Metamucil only has one real drawback when it comes to losing or managing weight. As a fiber supplement, Metamucil is exceptional. It is a great way to add necessary fiber to the diet.

One heaping tablespoon of Metamucil with real sugar provides 3 grams of dietary fiber. Recommended use is generally one heaping tablespoon up to three times daily, which would provide approximately 9 grams of dietary fiber to the diet. For appetite control, the recommendation is 2 tablespoons before each meal. Assuming 3 meals, fiber intake can be up to 18 grams.

The FDA recommends 28 grams of dietary fiber daily. Used as an appetite control, Metamucil would only cover 18 grams of that. And the amount of fiber in the sugar-free version of Metamucil is the same as the “with real sugar.”

Regarding its macronutrient content, Metamucil does not contain fat. However, it is not carbohydrate free. Two tablespoons of Metamucil with real sugar contain 23 grams of carbohydrates of which added sugars account for 16 grams. Two teaspoons of the sugar-free version has 10 grams of carbohydrates and zero added sugar.

Although Metamucil has versions made with Stevia and other variations, the two most popular seem to be Metamucil’s Orange Real Sugar Smooth Powder and its sugar-free version. And its popularity is a no-brainer to me. I love both products.
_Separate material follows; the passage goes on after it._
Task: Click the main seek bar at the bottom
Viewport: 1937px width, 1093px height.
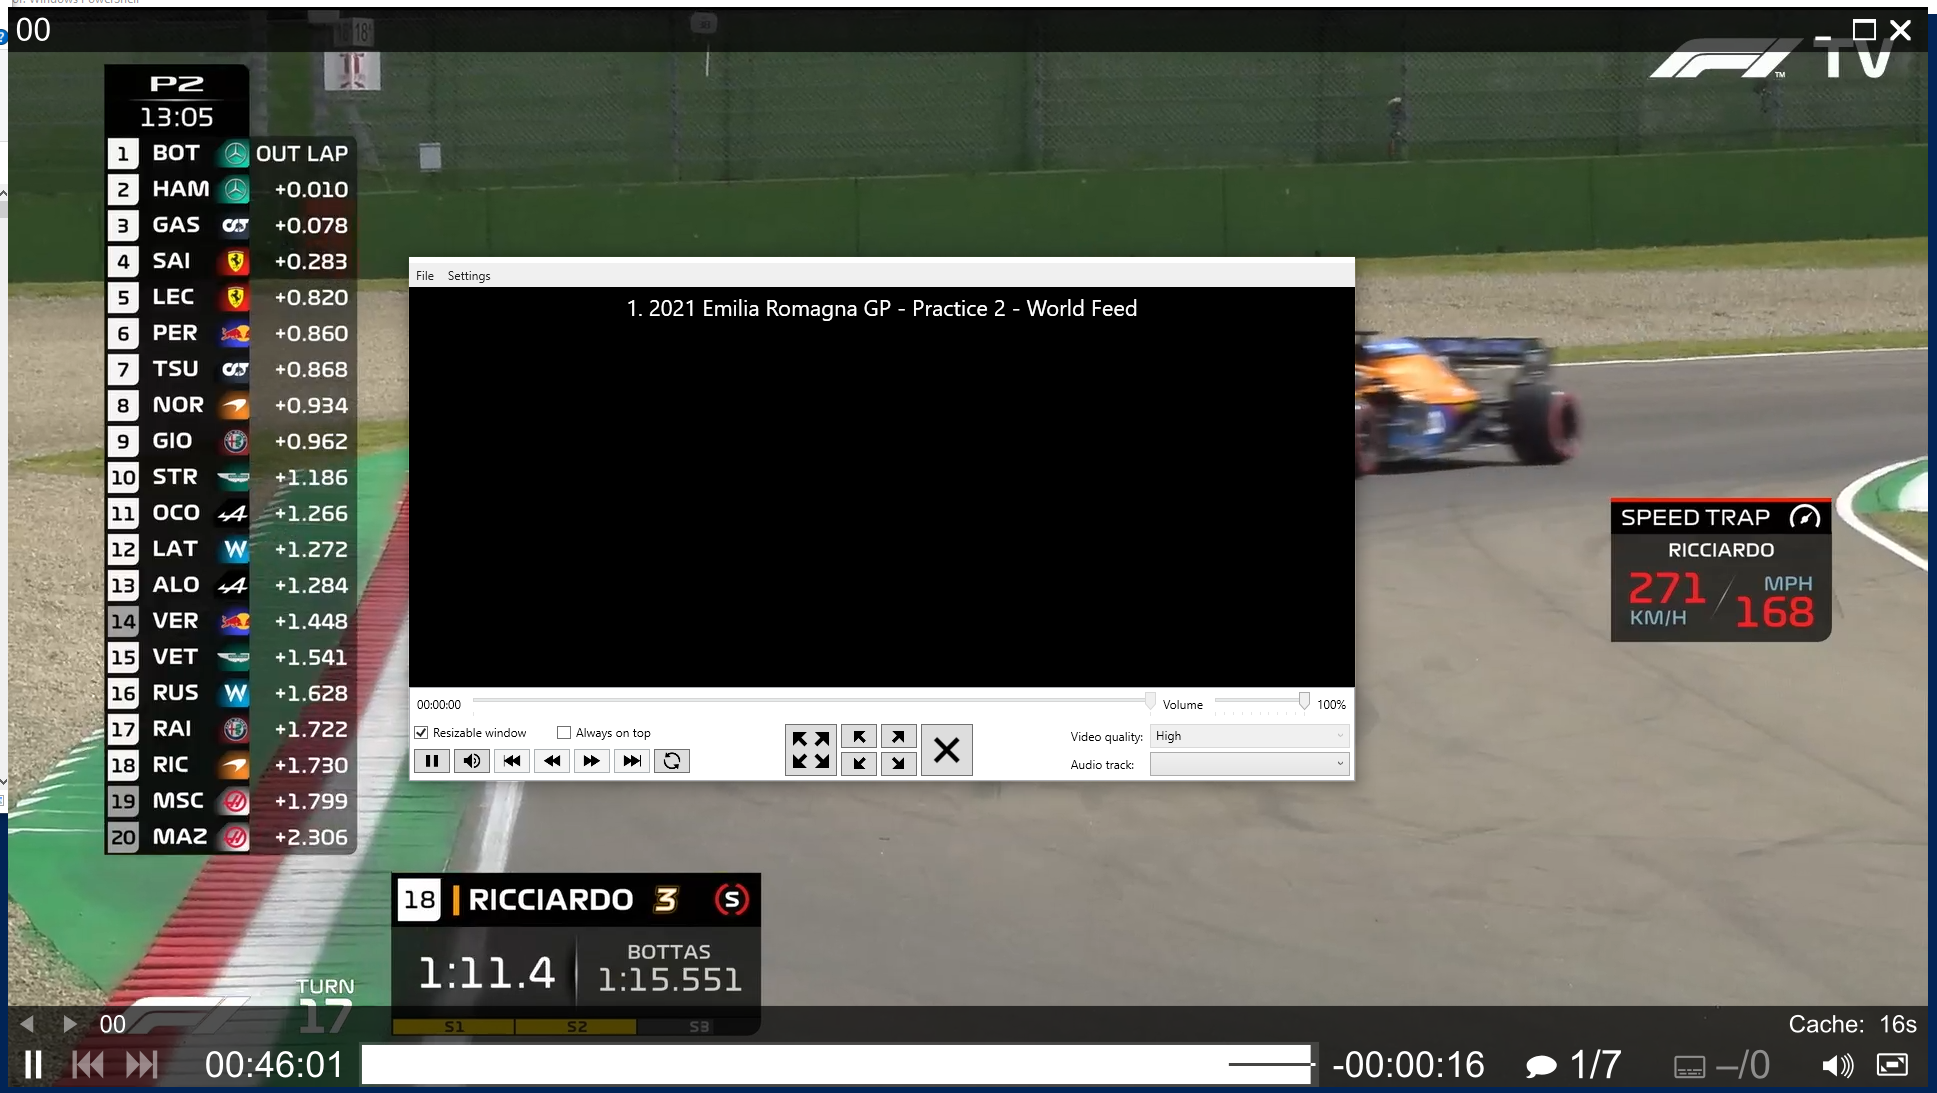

The taste reminds me of Tang. And I loved Tang growing up. It was the astronauts’ drink with a full day’s supply of vitamin C. What was not to love? With Metamucil, you would get the great taste of Tang with all the great benefits of fiber.

However, for all the great things about Metamucil, it does have a real drawback. That drawback is sugar. Suppose one uses Metamucil as a supplement to control appetite. Two tablespoons before each meal would provide a matching 69 grams of carbohydrates of which 48 grams would be added sugars. It’s not the end of the world, but it’s about the equivalent of a can of regular soda. That’s a lot of sugar.

Because if one uses it to control appetite, then weight is certainly a concern. While getting the extra 18 grams of dietary fiber is great, it comes at the cost of consuming 48 grams of sugar. And sugar has no nutritional value. In fact, you could even say that it has a negative nutritional value.

The other popular item is the sugar free version. With zero added sugar, it would seem to address the problem of all that added sugar. However, the subtraction of the actual sugar is replaced by the addition of aspartame. While the FDA has approved aspartame, it is of questionable value to some in the weight loss community. There are a lot of people who drink diet sodas and are still very overweight.

The inference may be unfair to aspartame, but artificial sweeteners are to state the obvious: artificial. Now there seems to be a Stevia variation as well, but Metamucil Real Sugar Orange Smooth Powder still seems to be the most popular.

So the question then becomes one of options. After all, if one wants to continue enjoying the benefits of Metamucil but is wary of all that added sugar or artificial sweeteners (except, of course, Stevia), then what are the options. Well, one option is to forego the fiber supplement and focus on fiber.

If your diet is rich in fibrous foods, then a supplement would not be necessary. An avocado has 6.7 grams of fiber. Apples, carrots, beets, strawberries, broccoli all clock in at around 2 to 3 grams per serving. Blackberries and raspberries are in the five to six gram range. Beans and peas hover in the 7 to 9 gram range. Chia seeds have a tremendous amount of fiber, around 10 grams per ounce!

Another option is to look at the Metamucil ingredient list. It’s psyllium husk. Psyllium husk is the only source of fiber in Metamucil. Stripped of the maltodextrin, citric acid, etc., all that remains is the Psyllium husk.

A tablespoon of psyllium husk contains about 6.47 grams of fiber without sugars. One tablespoon of Metamucil Real Sugar Orange Smooth Powder provides around 3 grams with 8 grams of real sugar. Measure for measure, taking psyllium husk directly provides a much greater bang for the buck.

Still, in the rush of the day, it can be difficult to get all the fiber you need from whole foods. And if appetite control is the problem, then certainly a supplement like Metamucil would fit the bill. Also, the experience of drinking Psyllium mixed with water is much less enjoyable than drinking that wonderful Tang like Metamucil. In fact, psyllium husk does not dissolve very well in water. You just have to drink everything fast. Frankly, it’s not nice.

For a dietary fiber supplement, Metamucil is a good choice. However, it must be recognized that it comes at the expense of consuming a lot of sugar or consuming artificial sweeteners. And so, when it comes to weight loss or control, the extra 48 grams of sugar and/or artificial sweeteners could be a deal breaker.

Lastly, I would be wrong if I didn’t mention Metamucil as a digestive health supplement specifically for relieving constipation and promoting regular bowel movements. In fact, my initial purpose in drinking Metamucil was to help me with my bowel movements. Sugar and weight control or weight loss aside, I would highly recommend Metamucil for this reason alone. But, then this would be a topic for another article in itself.